# Naive Bayes

Naive Bayes is very simple, yet powerful algorithm for classification. It is based on Bayes Theorem with an assumption of independence among predictors. It assumes that the presence of a feature in a class is unrelated to any other feature. 

## Bayes Theorem

Bayes theorem describes the probability of an event, based on prior knowledge of conditions that might be related to the event.

Given a Hypothesis (H) and evidence (E), Bayes' Theorem states that the relationship between the probability of the hypothesis before getting the evidence, P(H), and the probability of the hypothesis after getting the evidence, P(H|E), is:

\begin{equation}
P(H|E) = \frac{P(E|H)P(H)}{P(E)}
\end{equation}

P(H) is called the prior probability,

P(H|E) is called the posterior probability,

P(H|E)/P(E) is called the likelihood ratio.

### Example

In [1]:
import pandas as pd
data = pd.DataFrame({
    "Day": pd.Series(list(range(1,15)), index=list(range(1,15))),
    "Outlook": pd.Series(["Sunny", "Sunny", "Overcast", "Rain", "Rain", "Rain", "Overcast", "Sunny", "Sunny", "Rain", "Sunny", "Overcast", "Overcast", "Rain"], index=list(range(1,15))),
    "Humidity": pd.Series(["High"]*4 + ["Normal"]*3 + ["High"] + ["Normal"]*3 + ["High", "Normal", "High"], index=list(range(1,15))),
    "Wind": pd.Series(["Weak", "Strong"] + ["Weak"]*3 + ["Strong"]*2 + ["Weak"]*3 + ["Strong"]*2 + ["Weak", "Strong"], index=list(range(1,15))),
    "Play": pd.Series(["No"]*2 + ["Yes"]*3 + ["No", "Yes"]*2 + ["Yes"]*4 + ["No"], index=list(range(1,15)))
})
data

Unnamed: 0,Day,Outlook,Humidity,Wind,Play
1,1,Sunny,High,Weak,No
2,2,Sunny,High,Strong,No
3,3,Overcast,High,Weak,Yes
4,4,Rain,High,Weak,Yes
5,5,Rain,Normal,Weak,Yes
6,6,Rain,Normal,Strong,No
7,7,Overcast,Normal,Strong,Yes
8,8,Sunny,High,Weak,No
9,9,Sunny,Normal,Weak,Yes
10,10,Rain,Normal,Weak,Yes


Now we should create a frequency table using each attribute of the dataset.

◇ ◇ ◇ ◇ ◇

Task requirements:
**a)** According to the Naive Bayes page, what does the method assume about the presence of a feature in a class?
**b)** Do these statements agree with the Naive Bayes page? Answer yes or no for each, quoting the deciding words. (i) P(H) is called the posterior probability. (ii) Naive Bayes assumes independence among predictors. (iii) The step after building the data set is to create a frequency table using each attribute.

[Word and element pointing entries]
◇ ◇ ◇ ◇ ◇

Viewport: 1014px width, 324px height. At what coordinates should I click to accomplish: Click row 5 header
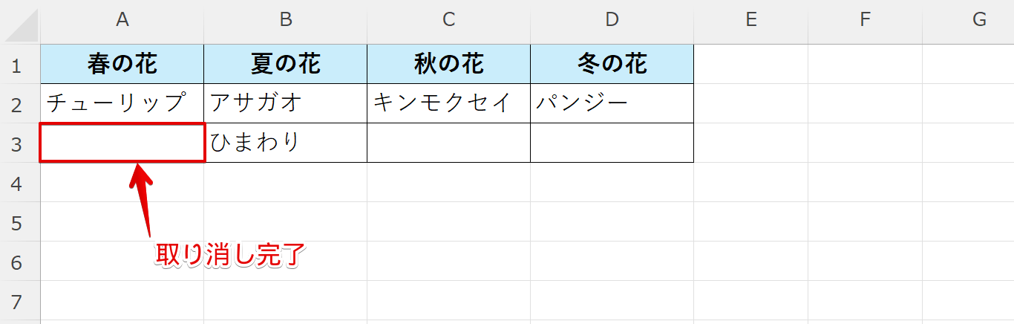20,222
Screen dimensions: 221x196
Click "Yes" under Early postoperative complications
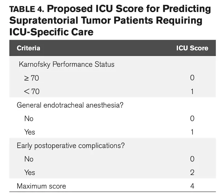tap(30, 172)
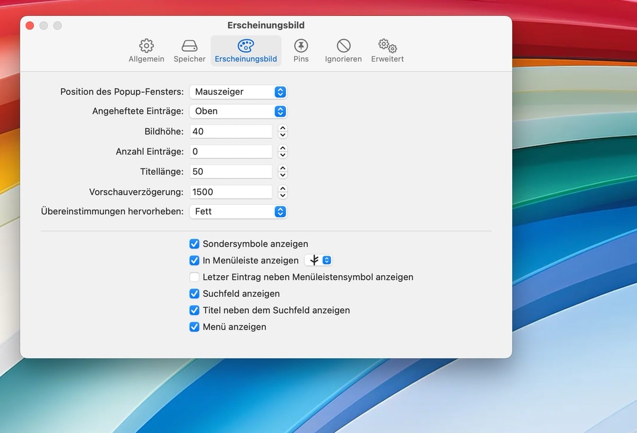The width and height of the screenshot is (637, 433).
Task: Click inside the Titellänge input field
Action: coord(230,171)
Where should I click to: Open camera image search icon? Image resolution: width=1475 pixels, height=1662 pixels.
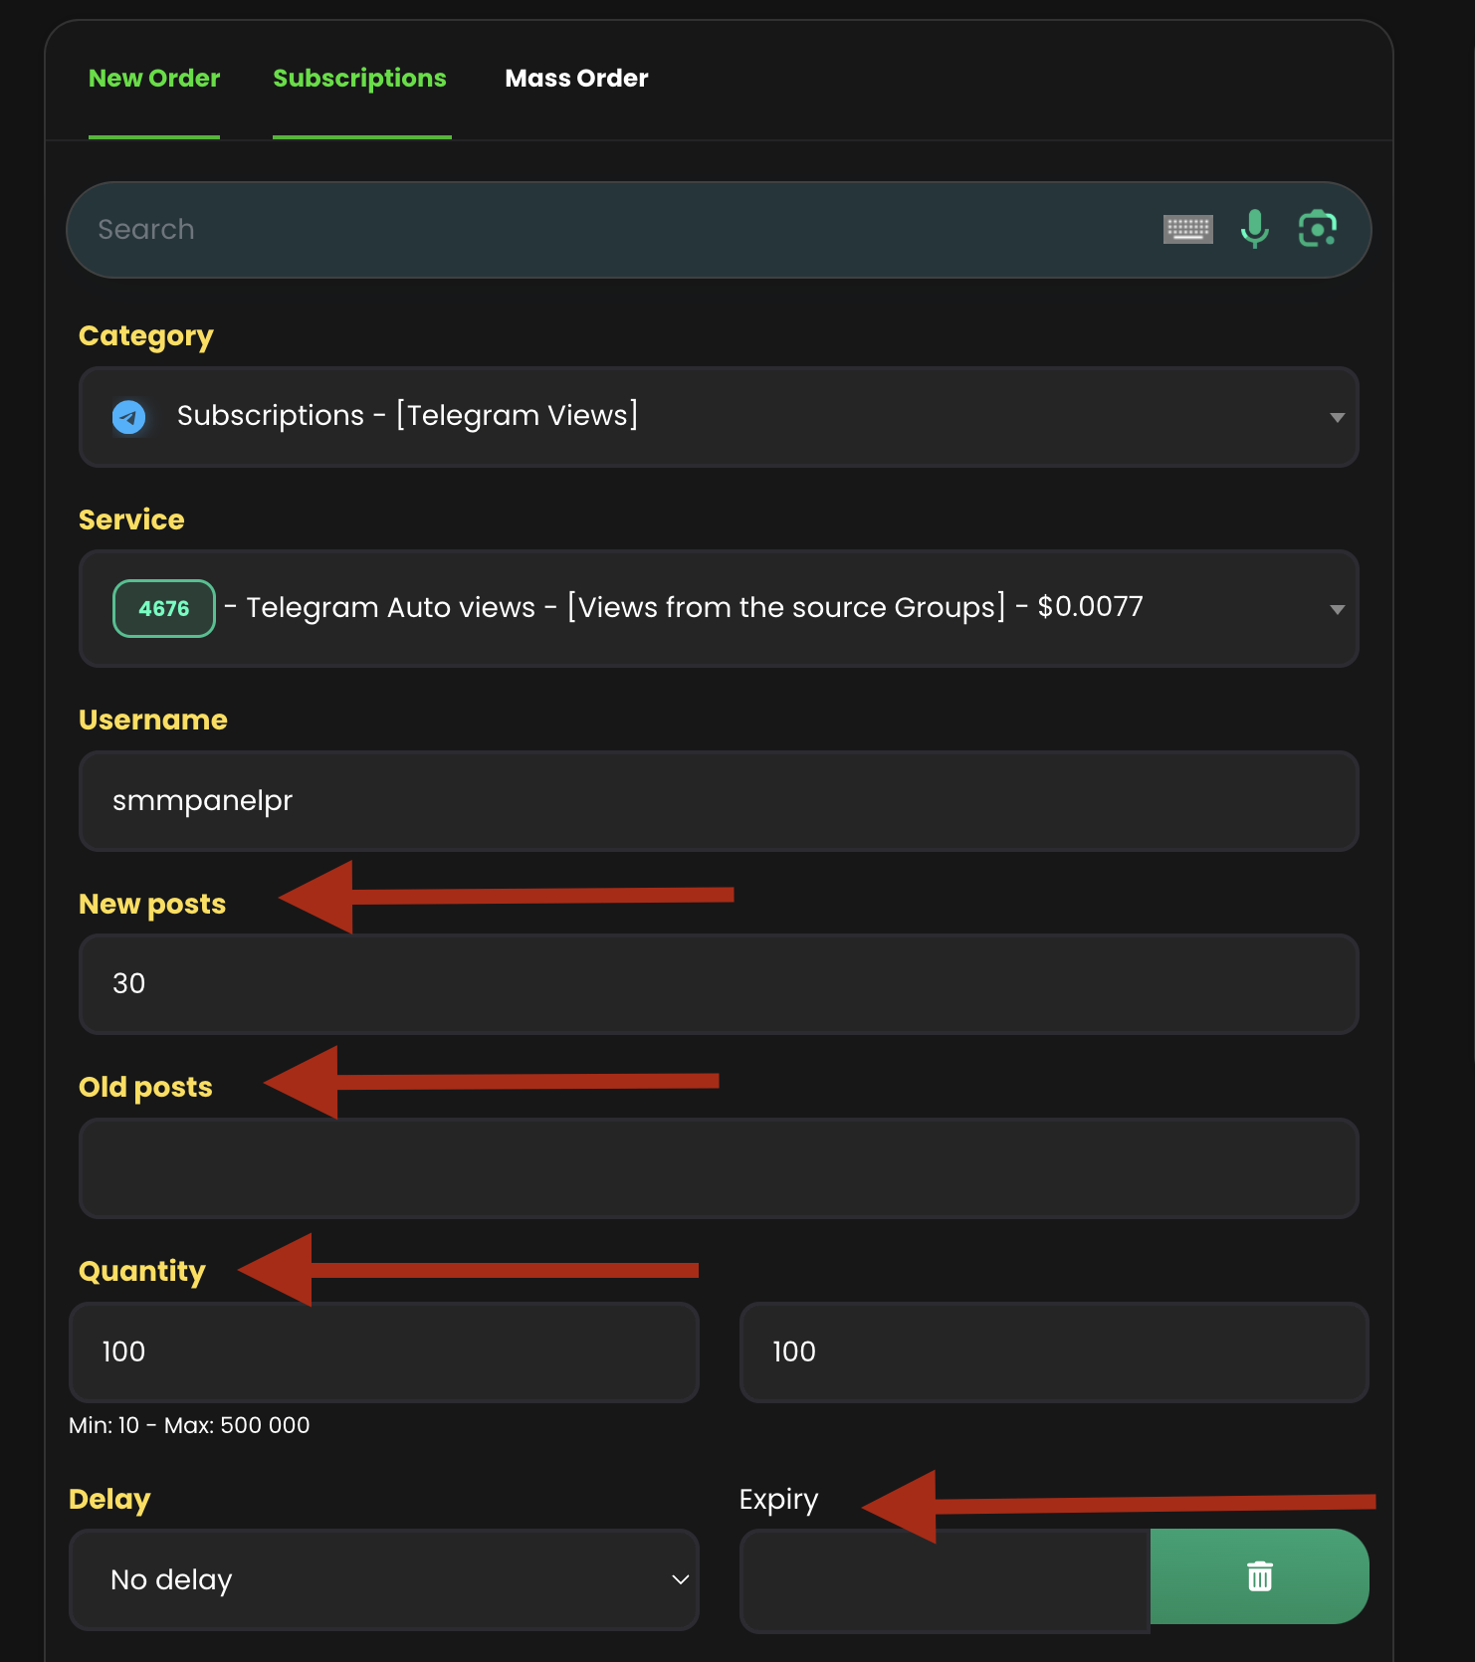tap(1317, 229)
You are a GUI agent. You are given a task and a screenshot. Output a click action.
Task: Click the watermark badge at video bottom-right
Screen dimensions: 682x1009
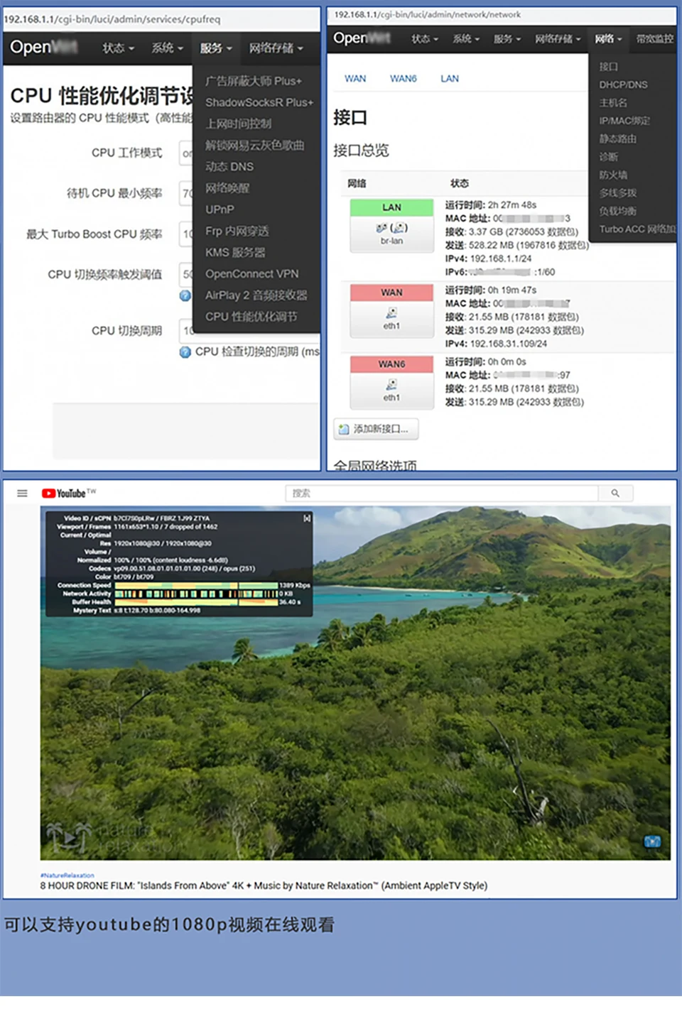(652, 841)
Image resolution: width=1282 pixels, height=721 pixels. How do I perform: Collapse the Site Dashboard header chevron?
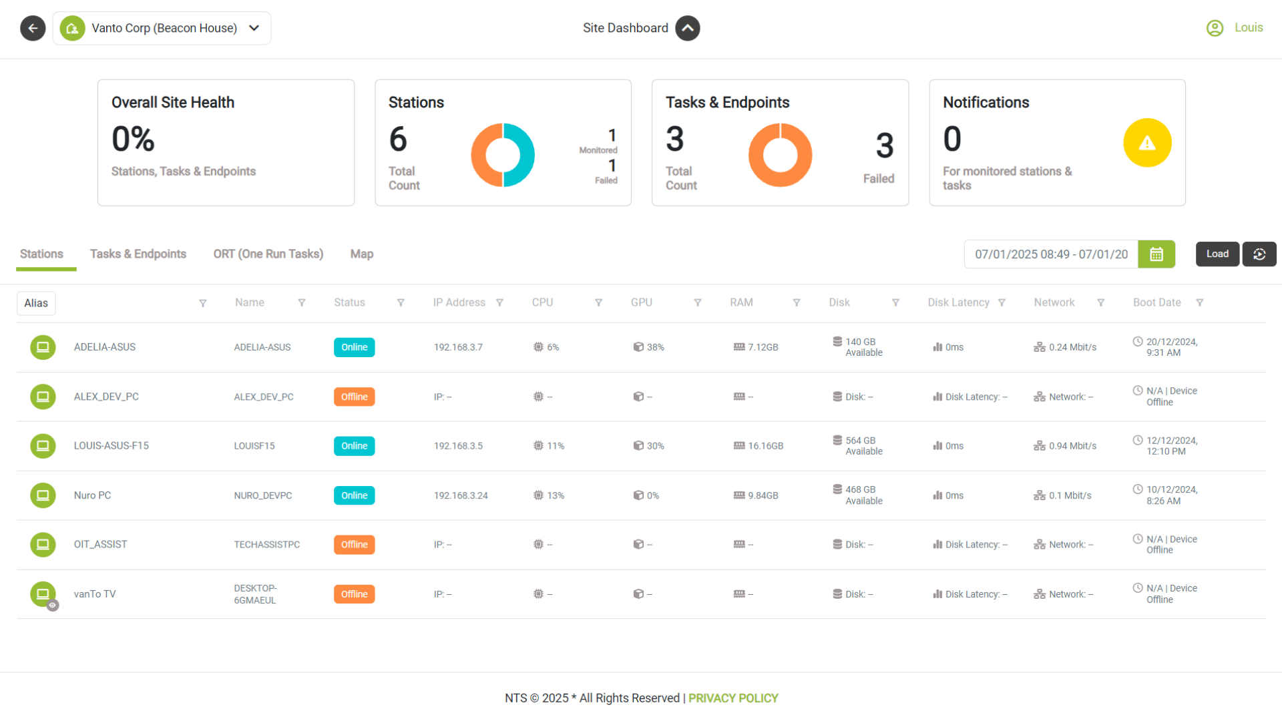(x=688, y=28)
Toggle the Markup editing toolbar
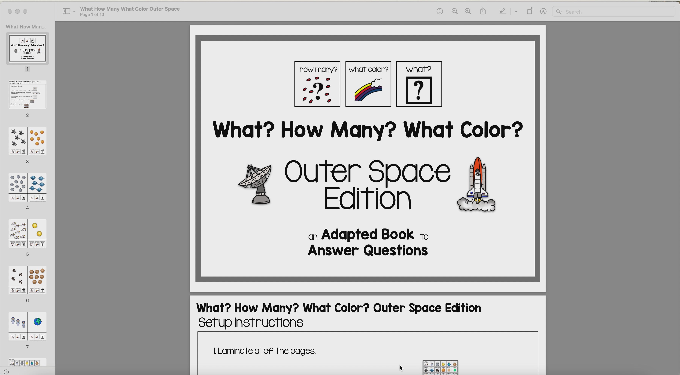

◇ ◇ ◇ ◇ ◇

The replies:
**a)** It assumes the presence of a feature in a class is unrelated to any other feature.

**b)**
(i) No: "P(H) is called the prior probability"
(ii) Yes: "It is based on Bayes Theorem with an assumption of independence among predictors."
(iii) Yes: "Now we should create a frequency table using each attribute of the dataset."